Watson, in a rare start with an offensive role, played weirdly but well. A fine 73rd-minute chance saw him beat his marker to set up Camilo on a five-bell chance that really ought to have been a goal. Watson has his limitations; he's got a turnover habit and his lack of speed costs him when he tries to get aggressive. On the other hand he's productive with his touches, roams all over the field and looks comfortable where he does it, and keeps up a good pace as the second-line attacking man. Her orchestrated attacks from the left, the right, and in the middle with equal aplomb. Last year in Carolina, Watson made his bones behind Jonny Steele, roaming about and picking the right time to go forward. He found the same role in Vancouver today and looked equally useful. If he could just reduce the damned turnovers (which I don't think are typical of him) he'd be worth playing every day.
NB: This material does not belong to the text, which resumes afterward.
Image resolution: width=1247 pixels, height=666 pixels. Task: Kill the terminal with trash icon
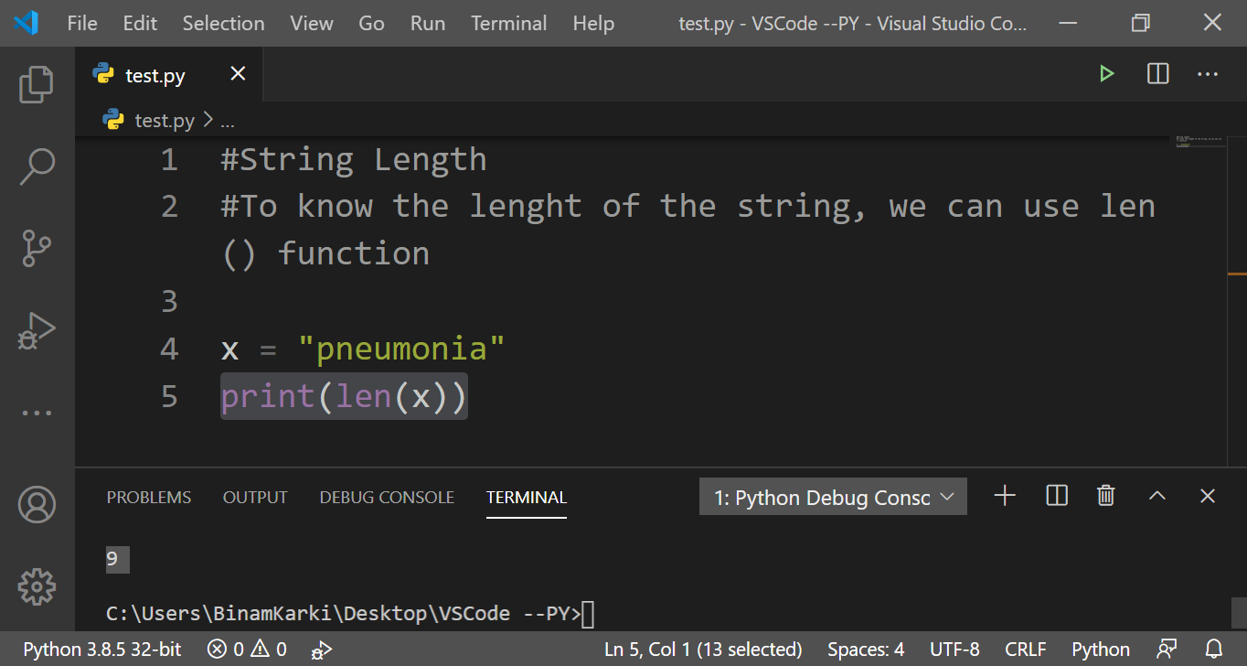[x=1106, y=496]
They didn't have much opposition, and the badly-injured patchwork Dallas midfield didn't come through. Bruno Guarda and Bobby Warshaw, in particular, spent more time gawking on their back foot than is healthy, and winger/forward/general Atiba Harris clone Brek Shea spent most of his game being stymied and the rest of it going one-on-one, showing his physical abilities, and nailing a lousy shot right into Joe Cannon's breadbasket.
The Eric Hassli Hate Brigade would have smiled at Camilo: his bona fides as the target striker are not in doubt. But the triangle midfield did the job getting the ball, while Camilo had his usual blinders on (I think particularly of a late first half chance when he really should have sent Omar Salgado running in for the easiest goal of his life). What a goal he scored, and of course he should play every day... but he's not the straw that stirs Vancouver's drink. Camilo represents excellent heavy artillery, but you need more than big guns to win battles. And in his substitute appearance Eric Hassli once again played hard, chased down every ball, and contributed to closing out the win.
The first half was not entirely Vancouver's, and when Dallas had time over the ball they did damage. Vancouver continues to play great defense on the run but does a poor job defending when the situation is more static, be it on a set piece or just when Bobby Warshaw or someone has the ball out wide and not much pressure. The solution is pressure on the attacker, but it's hard to get useful pressure when you're the slower, less energetic team. Dallas just plain had the advantage there.
The more the game wore on, the more of the ball Dallas saw. But they also did less with it. What the Whitecaps do well is becoming a rock that the other team's waves can sweep over. More often than not, defending takes more energy than attacking, but Vancouver's defensive system is efficient enough that it forces average teams like Dallas to overexert themselves. The low-pressure style is vulnerable to individual scoring runs: witness Fabian Castillo nearly creating a lovely chance all by himself simply because none of the Whitecaps could close him down. If Camilo ever played against Vancouver's holding-a-lead defense he'd probably take them to pieces. It also doesn't take much of an individual mistake to break such a defensive team, and Cannon's poor ball control nearly sunk us too.
But in that game, against that team, it worked. I'm not sure we'd have the same success against opponents with more punch, but the team's job is to beat what that's in front of them, not what's coming up later.